▶ [Extract to read]
The talk about launching an industry-financed advertising
campaign to encourage more people to take up boating has been around for more than 20 years. But the talk has equated to little action.
The idea is gaining momentum, however, because many in the boating industry have been spurred on by the success of the recreational vehicle industry’s Go RVing manufacturer-financed advertising campaign.
The taxpayer-financed Recreational Boating and Fishing Foundation’s (RBFF) advertising campaign also has had a positive impact on the boating market, which has led many to believe that a bigger-budget ad campaign focused exclusively on boating — instead of fishing and boating — is what is needed to get the industry back on the path toward growth.
In fact, there could be gatherings of industry executives this fall, which some hope could lead to some coordinated, industry-wide effort to promote the boating lifestyle and bring new people into boating.
If the meetings occur, it is possible that most of the attention would be focused on how to collect the money to pay for the ad campaign, since support for some sort of ad campaign appears to be widespread.
In the RV industry, the Recreation Vehicle Industry Association (RVIA), which represents RV manufacturers and their suppliers, collects money for the Go RVing national advertising campaign in the form of a surcharge on every unit the manufacturers build.
The possibility of the boating industry following the RV industry’s lead got a boost late last year when Brunswick Corp. reversed its stance and agreed to support such an effort.
However, Genmar Holdings Inc., the No. 1 producer when the fiberglass and aluminum boat categories are combined, opposes such a program, according to Irwin Jacobs, chairman.
“I wouldn’t waste my time or money on it,” Jacobs said during an interview with Boating Industry. “We [the boating industry] have too many problems that are fundamental.”

▶ [Supplied information]
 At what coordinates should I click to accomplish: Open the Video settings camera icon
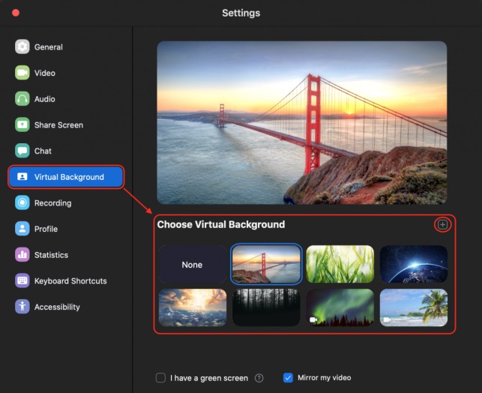[22, 73]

▶ [Exercise instructions]
a: In the article on an industry-financed boating advertising campaign, how does the Recreation Vehicle Industry Association collect money for the Go RVing campaign?
b: Write the next few paragraphs of the article on an industry-financed boating advertising campaign, starting after its final quotation from Irwin Jacobs.

▶ [Answers by task]
a: It charges a surcharge on every unit the RV manufacturers build.

b:
But Transamerica Distribution Finance Senior Vice President Richard Strickler, who hopes to spearhead the meetings this fall, believes something should be done. He wrote the following to several industry executives this summer: “The boating industry has experienced a loss in its [recreational products industry] market share over the past several years. Unit shipments have fallen off at a steady rate, with fewer and fewer new boats being shipped and sold at retail. The marine industry’s piece of the [leisure time products industry] pie continues to shrink, while those of the RV and other competitive industries continue to grow.”
Transamerica, a major source of boat dealer inventory finance, assembled a dealer council about 10 years ago, and Strickler wrote that during its most recent meeting, “The council members’ biggest concern was this continual loss of market share. The question all of us in the marine industry now face is: What can we do to stop the bleeding?”
Strickler told Boating Industry that he was working during the summer with National Marine Manufacturers Association President Thom Dammrich, Marine Retailers Association of America (MRAA) President Phil Keeter, boat builders, dealers, state and national organizations and buying groups to schedule a brainstorming session to formulate a course of action.
“I’ve talked to most major OEMs, dealers, trade organizations, and everyone seems to be willing to do something,” Strickler said. “I’m not sure we need an [RV industry-type] ad campaign, but we need to get people talking.”
Strickler asked that interested persons in the industry share their thoughts with him before September 1 to help develop an agenda for the gathering. Strickler also interviewed “outreach facilitators” who will come from outside the boating industry, but would help direct the discussion during the meeting tentatively scheduled for the fall.
Although there is a significant amount of support for an ad campaign similar to the RV industry’s, Dammrich said he is worried it could end up being a waste of money.
And even the most ardent supporters of the Go RVing campaign within that industry say it is impossible to quantify how much the national advertising has contributed to the RV industry’s strong performance since the terrorist attacks on September 11, 2001. The desire to spend leisure time closer to home and with loved ones, along with demographic trends have all conspired in the RV industry’s favor, according to people involved in that business.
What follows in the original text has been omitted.